## Exercices
(a) Réécrivez le passage de la lettre de Ramallah compris entre "Lettres par-dessus les" et "sont déjà perdues.", inclus, en remplaçant "Toscane" par "Ombrie".
(b) Relevez tous les noms de personnes cités dans la lettre de Ramallah.

## Extrait de la page

^^^^^^^^

Lettres par-dessus les murs (58)
Ramallah, le 24 septembre 2008.
Cher JLs,
Je saluerais volontiers Mario del Sarto, dont le nom l'a sans doute prédestiné à être tailleur (de pierre)… D'ailleurs j'irai volontiers en Toscane, j'ai le souvenir de la douceur de ses collines, grasses et accueillantes, elles me changeraient de celles d'ici, sèches et dures, comme le montre cette photo de l'Allemand Pierre Riedlinger, dont l'expo est accrochée à Ramallah en ce moment. Images topographiques de la colonisation, qui ont l'intérêt de montrer une réalité à laquelle la plupart des Palestiniens n'ont pas accès : nombreux sont ceux qui ignorent à quel point leur chère Jérusalem est cernée par le béton, et il y a quelque chose d'ici d'infiniment triste, dans leur espoir et leurs revendications, quand de facto les plus grandes causes sont déjà perdues.
Mais en réponse à ton admiration pour l'œuvre de Mario del Sarto, je voulais partager ici celle que j'éprouve pour le livre de Karin Wenger, dont je t'avais annoncé la sortie il y a quelques mois. Cette amie a fait un travail remarquable, qui dépasse de loin le champ du journalisme - tu en jugeras par cet extrait de l'introduction, que je traduis ici.
« Au printemps 2003 je posai pour la première fois le pied sur le sol israélien (…). De retour à la rédaction de la NZZ, je me suis assise devant un carnet débordant de notes. J'étais dépassée. Comment parler d'un conflit dont les lecteurs sont depuis longtemps lassés, fatigués par la répétition des chiffres, des statistiques, des plans de paix, des abstractions ? Un conflit polarisé comme pratiquement aucun autre. En Israël et dans les territoires occupés, les partis de la guerre ont forgé des héros et des histoires de héros. Ils ont essayé ce faisant de rendre le conflit plus supportable, de donner un sens à la douleur, d'éviter les questions sur la légitimité et la justesse de leurs actions. A l'étranger, les héros furent étiquetés en fonction de leur position politique, admirés, condamnés. Mais qui étaient vraiment ces héros ?

^^^^^^^^

## Données fournies
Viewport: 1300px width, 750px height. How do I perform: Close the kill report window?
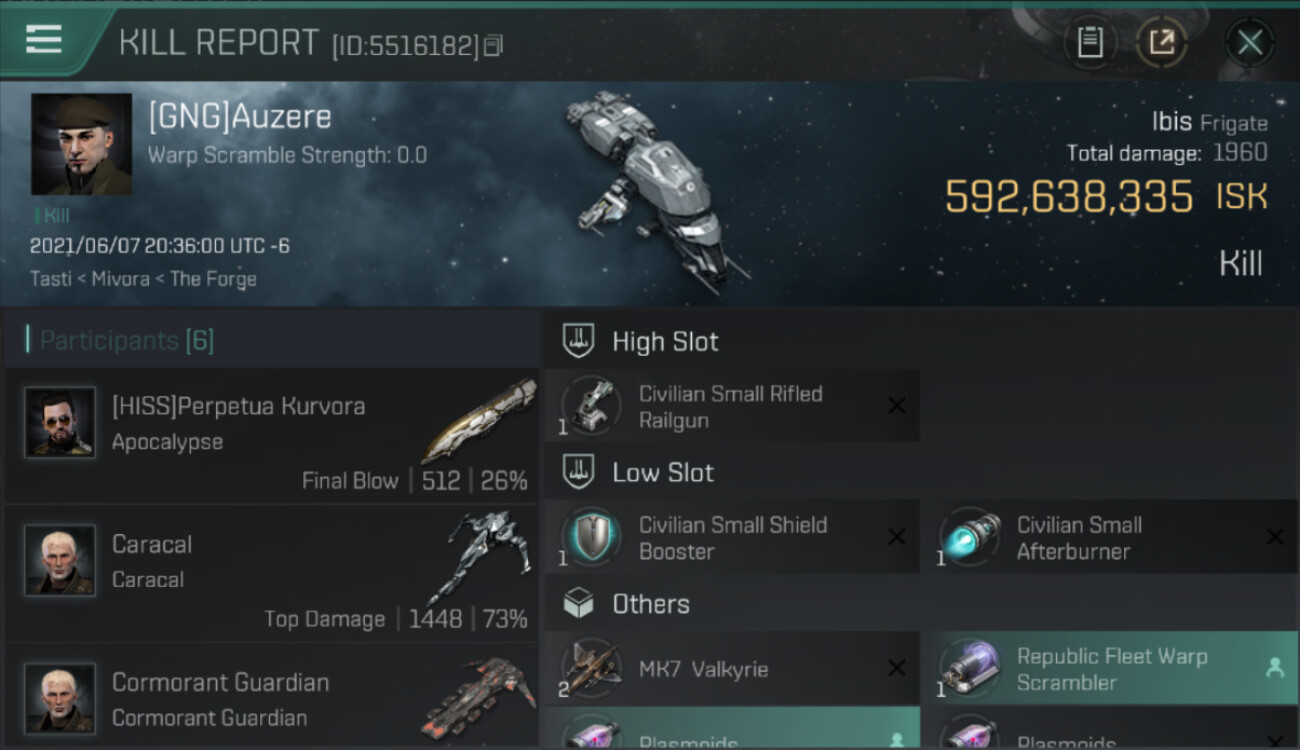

^^^^^^^^

## Corrigé des exercices
(a)
Lettres par-dessus les murs (58)
Ramallah, le 24 septembre 2008.
Cher JLs,
Je saluerais volontiers Mario del Sarto, dont le nom l'a sans doute prédestiné à être tailleur (de pierre)… D'ailleurs j'irai volontiers en Ombrie, j'ai le souvenir de la douceur de ses collines, grasses et accueillantes, elles me changeraient de celles d'ici, sèches et dures, comme le montre cette photo de l'Allemand Pierre Riedlinger, dont l'expo est accrochée à Ramallah en ce moment. Images topographiques de la colonisation, qui ont l'intérêt de montrer une réalité à laquelle la plupart des Palestiniens n'ont pas accès : nombreux sont ceux qui ignorent à quel point leur chère Jérusalem est cernée par le béton, et il y a quelque chose d'ici d'infiniment triste, dans leur espoir et leurs revendications, quand de facto les plus grandes causes sont déjà perdues.

(b) JLs, Mario del Sarto, Pierre Riedlinger, Karin Wenger